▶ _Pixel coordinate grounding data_
_ _ _ _ _

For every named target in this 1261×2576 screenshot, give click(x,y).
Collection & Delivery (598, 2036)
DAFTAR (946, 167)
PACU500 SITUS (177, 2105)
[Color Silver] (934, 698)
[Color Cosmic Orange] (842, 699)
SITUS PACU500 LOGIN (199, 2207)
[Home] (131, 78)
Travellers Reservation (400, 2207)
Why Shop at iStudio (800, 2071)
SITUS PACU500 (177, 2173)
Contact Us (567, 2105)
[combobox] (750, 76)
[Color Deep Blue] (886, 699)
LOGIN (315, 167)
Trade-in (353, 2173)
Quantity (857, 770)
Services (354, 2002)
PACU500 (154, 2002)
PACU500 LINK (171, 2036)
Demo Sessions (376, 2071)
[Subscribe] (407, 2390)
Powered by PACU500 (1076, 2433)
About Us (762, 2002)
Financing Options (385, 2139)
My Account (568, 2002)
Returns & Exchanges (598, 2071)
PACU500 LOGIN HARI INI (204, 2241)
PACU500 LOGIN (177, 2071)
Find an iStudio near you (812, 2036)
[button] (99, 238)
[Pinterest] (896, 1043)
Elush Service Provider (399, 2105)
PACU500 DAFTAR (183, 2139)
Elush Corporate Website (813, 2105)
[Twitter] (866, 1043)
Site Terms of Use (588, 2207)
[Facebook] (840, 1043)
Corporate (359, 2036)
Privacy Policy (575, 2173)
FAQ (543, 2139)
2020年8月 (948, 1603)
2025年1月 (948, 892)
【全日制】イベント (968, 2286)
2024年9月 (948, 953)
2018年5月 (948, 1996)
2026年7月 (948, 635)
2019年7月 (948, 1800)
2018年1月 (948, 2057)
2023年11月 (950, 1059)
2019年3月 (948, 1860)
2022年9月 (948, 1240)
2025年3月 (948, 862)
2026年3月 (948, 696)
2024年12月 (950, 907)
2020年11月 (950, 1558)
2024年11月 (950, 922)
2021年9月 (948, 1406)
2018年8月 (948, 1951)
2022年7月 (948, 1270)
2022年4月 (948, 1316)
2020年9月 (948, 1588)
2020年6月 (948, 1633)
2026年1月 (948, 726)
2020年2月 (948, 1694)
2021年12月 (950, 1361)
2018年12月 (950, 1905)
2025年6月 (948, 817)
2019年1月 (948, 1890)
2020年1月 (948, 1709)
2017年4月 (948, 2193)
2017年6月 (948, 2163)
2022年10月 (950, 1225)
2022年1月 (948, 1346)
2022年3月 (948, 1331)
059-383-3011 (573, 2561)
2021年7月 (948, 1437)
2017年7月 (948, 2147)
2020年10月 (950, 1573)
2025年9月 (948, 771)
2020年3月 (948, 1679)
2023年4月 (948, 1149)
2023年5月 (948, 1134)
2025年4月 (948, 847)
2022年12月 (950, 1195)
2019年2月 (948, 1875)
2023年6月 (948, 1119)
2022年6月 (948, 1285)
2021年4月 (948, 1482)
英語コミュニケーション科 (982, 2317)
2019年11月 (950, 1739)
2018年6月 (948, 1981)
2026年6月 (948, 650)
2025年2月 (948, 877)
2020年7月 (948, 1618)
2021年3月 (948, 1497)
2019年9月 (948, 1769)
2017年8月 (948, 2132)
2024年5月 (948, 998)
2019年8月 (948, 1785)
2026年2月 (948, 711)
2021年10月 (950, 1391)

_ _ _ _ _

▶ _Work to be completed_
Going back to the entries above, set down exactly the lines that begin at the one with "[Home] (131, 78)" and end at the one with "2019年3月 (948, 1860)", both included, and nothing else.

▶ _Response area_
[Home] (131, 78)
Travellers Reservation (400, 2207)
Why Shop at iStudio (800, 2071)
SITUS PACU500 (177, 2173)
Contact Us (567, 2105)
[combobox] (750, 76)
[Color Deep Blue] (886, 699)
LOGIN (315, 167)
Trade-in (353, 2173)
Quantity (857, 770)
Services (354, 2002)
PACU500 (154, 2002)
PACU500 LINK (171, 2036)
Demo Sessions (376, 2071)
[Subscribe] (407, 2390)
Powered by PACU500 (1076, 2433)
About Us (762, 2002)
Financing Options (385, 2139)
My Account (568, 2002)
Returns & Exchanges (598, 2071)
PACU500 LOGIN HARI INI (204, 2241)
PACU500 LOGIN (177, 2071)
Find an iStudio near you (812, 2036)
[button] (99, 238)
[Pinterest] (896, 1043)
Elush Service Provider (399, 2105)
PACU500 DAFTAR (183, 2139)
Elush Corporate Website (813, 2105)
[Twitter] (866, 1043)
Site Terms of Use (588, 2207)
[Facebook] (840, 1043)
Corporate (359, 2036)
Privacy Policy (575, 2173)
FAQ (543, 2139)
2020年8月 (948, 1603)
2025年1月 (948, 892)
【全日制】イベント (968, 2286)
2024年9月 (948, 953)
2018年5月 (948, 1996)
2026年7月 (948, 635)
2019年7月 (948, 1800)
2018年1月 (948, 2057)
2023年11月 (950, 1059)
2019年3月 (948, 1860)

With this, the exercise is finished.